The fix is straight Big-O improvement: trade one pass for a Set.

function findDuplicates(items) {
    const seen = new Set();
    const dupes = new Set();
    for (const item of items) {
        if (seen.has(item)) dupes.add(item);
        else seen.add(item);
    }
    return [...dupes];
}

The second version is O(n) because Set.has and Set.add are amortized O(1). On 100,000 items it finishes in a few milliseconds. The shape of the code did not change much. The growth rate did.

The four traps Big-O does not save you from

Big-O tells you how runtime grows with n, and that is all it tells you. The traps below are real performance issues that the notation will not catch.

  1. Cache locality. A linked-list traversal and an array traversal are both O(n). The array is roughly five times faster on modern hardware because it streams sequential memory into the L1 cache. The linked list pointer-chases and triggers a cache miss on most nodes. Same Big-O, very different stopwatch.

  2. Hidden multiplicative constants. Array.prototype.sort in V8 is O(n log n). So is your handwritten merge sort. The handwritten one is usually 3-10x slower because the engine sort has been micro-optimized for years. Reach for the standard library by default.

  3. Allocations and garbage collection. A pure functional version of an algorithm that returns a new array per step is the same Big-O as the in-place version. The in-place one runs faster because it does not pressure the GC. This is why Array.prototype.map chained five times is sometimes slower than one explicit for loop, even at the same growth rate.

  4. The amortized vs worst-case distinction. A dynamic array push is amortized O(1). The single push that triggers the resize is O(n). If you have a real-time deadline (say, a 16ms render budget), amortized is not good enough. You need the worst-case bound, and Big-O alone will not tell you which one you are reading.

How I estimate in code review

My quick read on any function is roughly this. I look for nested loops over the same collection (instant O(n^2) flag). I look for .includes, .indexOf, .find, or array .filter inside another loop (same flag). I look for recursive calls without memoization (could be exponential). I look for sorting (probably O(n log n)). I treat hashed lookups, set membership, and array indexing as O(1) and move on.

For the cases where it actually matters, I write down the worst case input that production might see, plug it into the table above, and ask whether the answer is comfortably under our latency budget. That whole exercise takes about ninety seconds and catches most of the issues I would otherwise miss.

Two rules and a warning

If you take three things from this article, take these.

First, the rule I follow: any time you have a loop that searches inside a collection you also iterate over, you almost certainly want a hash set or hash map. The shape change is small, the Big-O change is huge, and code review will be on your side.
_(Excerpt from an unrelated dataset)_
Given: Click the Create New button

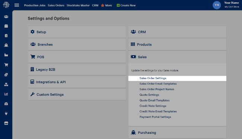Looking at the screenshot, I should coord(126,6).
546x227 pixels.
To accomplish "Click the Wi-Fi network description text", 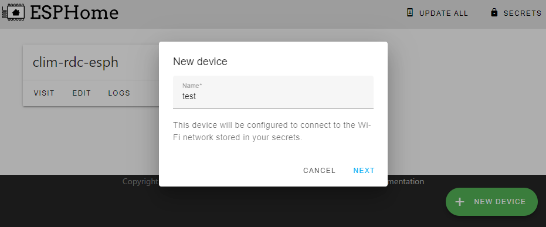I will [x=272, y=131].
Second, the habit: when you write a function that processes user input, ask out loud what n is in production. "It is small" is not an answer. Ten thousand, a hundred thousand, ten million? That number decides whether linear is fine or whether you need logarithmic.

The warning: Big-O is necessary but not sufficient. I have seen O(n) code crash a server because each step allocated a fresh megabyte object. I have seen O(n^2) code ship to production happily because the upstream system caps n at 200. The notation gives you a vocabulary for talking about scaling. The scaling problem still has to be solved with judgement, profiling, and a willingness to read the actual numbers when the scaling estimate is wrong.